I’m very lucky that I have some great friends. I’m very unlucky that said friends are spread out across the world from London to California. On the downside, I can’t just call them up when I’m having a bad day to meet for a glass of wine. On the plus side, it gives me the very best excuse to travel.
Which is how I found myself, strolling down the Riverwalk in San Antonio a few weeks back.
A total tourist trap which I fell into immediately. If seeing one of your closest friends for the first time in months isn’t a good enough reason to drink subpar margaritas before noon, I don’t know what is.
San Antonio is best known for being the home of the Alamo, the site where Americans died during the Texas Revolution, fighting for slavery. Let’s just mull this as a landmark over for a minute.
While I found the Alamo a bit anticlimactic (isn’t that the too often case with historical landmarks where reputation can hardly live up to reality), I thought San Antonio as a city was fantastic.
It reminded me of Europe where you have old, beautiful buildings surrounded by a modern city. There’s a movie theater and H &M across from the Alamo.
It’s definitely a young person’s city with massive farmers’ markets, eclectic bars and good food. There’s never a shortage of beautiful buildings, art, places to wander or people watching to be had.
There are few things I love more than exploring a city with someone who lives there. It’s an entirely different experience than the masses get. I asked my friend what one of the coolest things she’s discovered since she moved here and she said, the missions.
There are a handful of missions scattered throughout the city. The Alamo is obviously the most famous but, in my opinion, is the least beautiful. You can rent bikes and follow a mission trail or, if the humidity is thick enough you can barely move, you can drive, park, rush into the mission, ooh and aah and rush back to beautiful air conditioning, which is exactly what I did.
Even though I like a native’s perspective of a city, some tourist things are a must.
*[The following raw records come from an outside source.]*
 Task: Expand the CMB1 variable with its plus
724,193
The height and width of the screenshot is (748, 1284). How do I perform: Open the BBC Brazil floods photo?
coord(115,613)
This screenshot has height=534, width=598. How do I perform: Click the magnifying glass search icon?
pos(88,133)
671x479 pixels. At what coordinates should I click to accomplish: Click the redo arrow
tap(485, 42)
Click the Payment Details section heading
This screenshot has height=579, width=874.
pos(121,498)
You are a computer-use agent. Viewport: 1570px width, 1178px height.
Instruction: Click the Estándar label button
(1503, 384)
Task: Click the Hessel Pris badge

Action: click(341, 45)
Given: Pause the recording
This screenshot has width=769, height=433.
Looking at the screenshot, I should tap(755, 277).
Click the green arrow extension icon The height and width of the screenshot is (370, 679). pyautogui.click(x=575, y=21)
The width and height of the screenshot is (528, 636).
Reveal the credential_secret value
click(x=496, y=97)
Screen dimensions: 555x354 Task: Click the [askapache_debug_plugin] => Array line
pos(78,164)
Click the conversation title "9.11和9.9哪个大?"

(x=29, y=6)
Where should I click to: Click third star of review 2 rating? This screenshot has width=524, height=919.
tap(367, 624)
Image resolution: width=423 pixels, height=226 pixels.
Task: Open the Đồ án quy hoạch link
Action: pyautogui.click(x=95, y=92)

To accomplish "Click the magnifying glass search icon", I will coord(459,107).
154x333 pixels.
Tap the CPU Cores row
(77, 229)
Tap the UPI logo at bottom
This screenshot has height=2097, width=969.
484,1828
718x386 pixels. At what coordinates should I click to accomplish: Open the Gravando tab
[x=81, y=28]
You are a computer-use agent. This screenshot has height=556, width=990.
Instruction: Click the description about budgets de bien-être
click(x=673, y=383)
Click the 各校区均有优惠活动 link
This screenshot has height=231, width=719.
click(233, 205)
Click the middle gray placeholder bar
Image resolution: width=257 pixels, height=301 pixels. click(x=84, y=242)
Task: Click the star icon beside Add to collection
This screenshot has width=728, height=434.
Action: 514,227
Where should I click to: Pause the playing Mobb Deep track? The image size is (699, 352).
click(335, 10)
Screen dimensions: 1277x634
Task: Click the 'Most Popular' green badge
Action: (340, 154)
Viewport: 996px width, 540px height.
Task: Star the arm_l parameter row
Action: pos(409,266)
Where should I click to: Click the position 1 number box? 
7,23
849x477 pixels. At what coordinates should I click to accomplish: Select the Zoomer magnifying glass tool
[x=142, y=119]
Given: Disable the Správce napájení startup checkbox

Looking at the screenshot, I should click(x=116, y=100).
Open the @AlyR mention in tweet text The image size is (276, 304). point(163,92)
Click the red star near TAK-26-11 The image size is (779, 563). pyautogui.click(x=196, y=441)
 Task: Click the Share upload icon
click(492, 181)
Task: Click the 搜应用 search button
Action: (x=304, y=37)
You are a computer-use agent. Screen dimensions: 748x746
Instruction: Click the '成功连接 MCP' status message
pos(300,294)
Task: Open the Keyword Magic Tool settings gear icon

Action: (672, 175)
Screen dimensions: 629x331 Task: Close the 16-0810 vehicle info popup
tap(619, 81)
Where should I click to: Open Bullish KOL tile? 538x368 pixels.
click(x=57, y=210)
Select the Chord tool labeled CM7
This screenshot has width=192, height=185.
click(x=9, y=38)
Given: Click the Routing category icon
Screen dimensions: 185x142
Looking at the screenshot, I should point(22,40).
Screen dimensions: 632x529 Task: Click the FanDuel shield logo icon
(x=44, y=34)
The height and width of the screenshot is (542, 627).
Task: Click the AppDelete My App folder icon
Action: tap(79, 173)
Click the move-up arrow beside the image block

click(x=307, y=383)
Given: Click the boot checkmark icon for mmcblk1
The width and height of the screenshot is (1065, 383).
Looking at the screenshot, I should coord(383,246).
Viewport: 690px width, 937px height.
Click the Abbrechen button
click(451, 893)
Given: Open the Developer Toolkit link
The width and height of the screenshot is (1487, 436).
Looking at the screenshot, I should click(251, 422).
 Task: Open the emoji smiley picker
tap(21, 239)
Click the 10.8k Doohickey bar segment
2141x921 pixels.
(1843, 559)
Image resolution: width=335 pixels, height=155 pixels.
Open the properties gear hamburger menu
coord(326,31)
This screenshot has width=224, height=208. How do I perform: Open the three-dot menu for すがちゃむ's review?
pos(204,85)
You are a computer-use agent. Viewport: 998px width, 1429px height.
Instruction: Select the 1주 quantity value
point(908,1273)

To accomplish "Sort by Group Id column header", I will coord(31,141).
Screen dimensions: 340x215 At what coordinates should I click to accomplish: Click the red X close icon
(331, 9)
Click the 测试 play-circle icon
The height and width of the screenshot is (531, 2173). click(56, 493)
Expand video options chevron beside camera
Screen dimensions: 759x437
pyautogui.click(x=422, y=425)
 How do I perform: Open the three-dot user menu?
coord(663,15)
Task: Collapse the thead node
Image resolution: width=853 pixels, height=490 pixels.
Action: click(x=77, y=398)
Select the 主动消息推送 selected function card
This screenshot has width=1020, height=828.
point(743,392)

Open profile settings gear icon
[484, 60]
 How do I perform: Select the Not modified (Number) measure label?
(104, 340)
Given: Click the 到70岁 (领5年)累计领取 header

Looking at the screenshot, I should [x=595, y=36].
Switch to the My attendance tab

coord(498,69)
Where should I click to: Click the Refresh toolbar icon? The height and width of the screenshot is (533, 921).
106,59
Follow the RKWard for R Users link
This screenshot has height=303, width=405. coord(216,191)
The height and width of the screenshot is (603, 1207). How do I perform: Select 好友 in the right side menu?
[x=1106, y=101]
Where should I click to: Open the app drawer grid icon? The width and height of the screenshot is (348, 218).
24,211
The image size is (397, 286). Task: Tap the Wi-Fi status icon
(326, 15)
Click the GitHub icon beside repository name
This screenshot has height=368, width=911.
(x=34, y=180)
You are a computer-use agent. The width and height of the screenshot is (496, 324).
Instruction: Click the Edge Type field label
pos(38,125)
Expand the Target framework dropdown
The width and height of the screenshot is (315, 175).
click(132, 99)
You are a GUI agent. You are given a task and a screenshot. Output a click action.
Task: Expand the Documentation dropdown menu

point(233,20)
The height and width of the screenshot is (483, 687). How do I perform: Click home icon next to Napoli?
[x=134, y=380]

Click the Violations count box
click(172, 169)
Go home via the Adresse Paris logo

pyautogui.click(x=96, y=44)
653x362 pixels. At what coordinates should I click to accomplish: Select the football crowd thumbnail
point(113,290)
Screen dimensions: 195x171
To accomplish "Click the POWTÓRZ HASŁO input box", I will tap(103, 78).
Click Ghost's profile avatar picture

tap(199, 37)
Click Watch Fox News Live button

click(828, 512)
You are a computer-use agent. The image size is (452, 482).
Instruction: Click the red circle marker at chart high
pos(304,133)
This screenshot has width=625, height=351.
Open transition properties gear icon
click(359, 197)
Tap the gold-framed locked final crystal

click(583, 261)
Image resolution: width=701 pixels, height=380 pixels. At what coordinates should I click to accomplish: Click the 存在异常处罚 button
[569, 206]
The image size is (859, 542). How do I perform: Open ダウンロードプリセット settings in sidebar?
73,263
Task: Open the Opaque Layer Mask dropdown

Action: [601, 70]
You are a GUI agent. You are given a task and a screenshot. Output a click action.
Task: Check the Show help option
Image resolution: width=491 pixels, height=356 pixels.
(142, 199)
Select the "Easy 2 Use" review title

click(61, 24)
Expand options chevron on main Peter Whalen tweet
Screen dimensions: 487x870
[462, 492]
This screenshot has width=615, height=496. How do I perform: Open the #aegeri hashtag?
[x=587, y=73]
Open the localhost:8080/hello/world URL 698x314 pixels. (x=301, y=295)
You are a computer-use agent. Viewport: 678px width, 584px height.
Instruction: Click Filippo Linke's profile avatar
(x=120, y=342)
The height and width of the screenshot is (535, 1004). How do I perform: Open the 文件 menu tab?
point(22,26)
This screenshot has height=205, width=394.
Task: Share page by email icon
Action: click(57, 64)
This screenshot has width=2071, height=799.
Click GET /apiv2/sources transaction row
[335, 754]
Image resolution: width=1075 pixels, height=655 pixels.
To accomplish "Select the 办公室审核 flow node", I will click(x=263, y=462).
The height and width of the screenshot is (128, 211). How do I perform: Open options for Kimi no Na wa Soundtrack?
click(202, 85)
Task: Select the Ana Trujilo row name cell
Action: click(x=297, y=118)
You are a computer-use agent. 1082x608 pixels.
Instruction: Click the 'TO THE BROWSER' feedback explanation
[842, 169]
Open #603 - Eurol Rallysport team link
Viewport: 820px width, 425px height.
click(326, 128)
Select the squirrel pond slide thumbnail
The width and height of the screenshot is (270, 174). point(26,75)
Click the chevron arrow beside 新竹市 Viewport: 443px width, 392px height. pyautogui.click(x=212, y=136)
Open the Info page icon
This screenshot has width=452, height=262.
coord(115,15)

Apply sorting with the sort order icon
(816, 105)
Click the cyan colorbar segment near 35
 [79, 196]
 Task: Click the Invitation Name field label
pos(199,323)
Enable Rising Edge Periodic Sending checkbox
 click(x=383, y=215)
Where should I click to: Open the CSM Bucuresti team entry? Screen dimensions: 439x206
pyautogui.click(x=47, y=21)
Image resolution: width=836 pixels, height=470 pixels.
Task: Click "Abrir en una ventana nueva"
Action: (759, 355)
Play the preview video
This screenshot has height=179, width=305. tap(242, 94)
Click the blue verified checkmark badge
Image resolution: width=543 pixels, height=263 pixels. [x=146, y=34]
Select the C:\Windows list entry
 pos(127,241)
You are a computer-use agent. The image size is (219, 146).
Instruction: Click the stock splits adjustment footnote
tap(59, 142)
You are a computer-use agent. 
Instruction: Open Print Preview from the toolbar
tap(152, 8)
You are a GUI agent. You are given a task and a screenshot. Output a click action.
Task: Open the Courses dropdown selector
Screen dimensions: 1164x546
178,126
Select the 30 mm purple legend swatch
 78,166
They’re touristy for a reason, right?
In San Antonio, that is the Tower of the Americas. A 750 foot tower that lays the entire city out for you as you sit back with a cold glass of wine.
You can definitely tell the residents apart from the tourists here. One has their noses pressed against the glass, others are less impressed.
I couldn’t think of a better place though to celebrate National Rosé Day.
Is there anything better than being in a new city, with one of your best friends, drinking a cold glass of wine? I say there’s nothing better at all.
I was so pleasantly surprised with San Antonio and will say, if you get the chance, go!
I know I’ll be back! Any suggestions of places I should go when I do?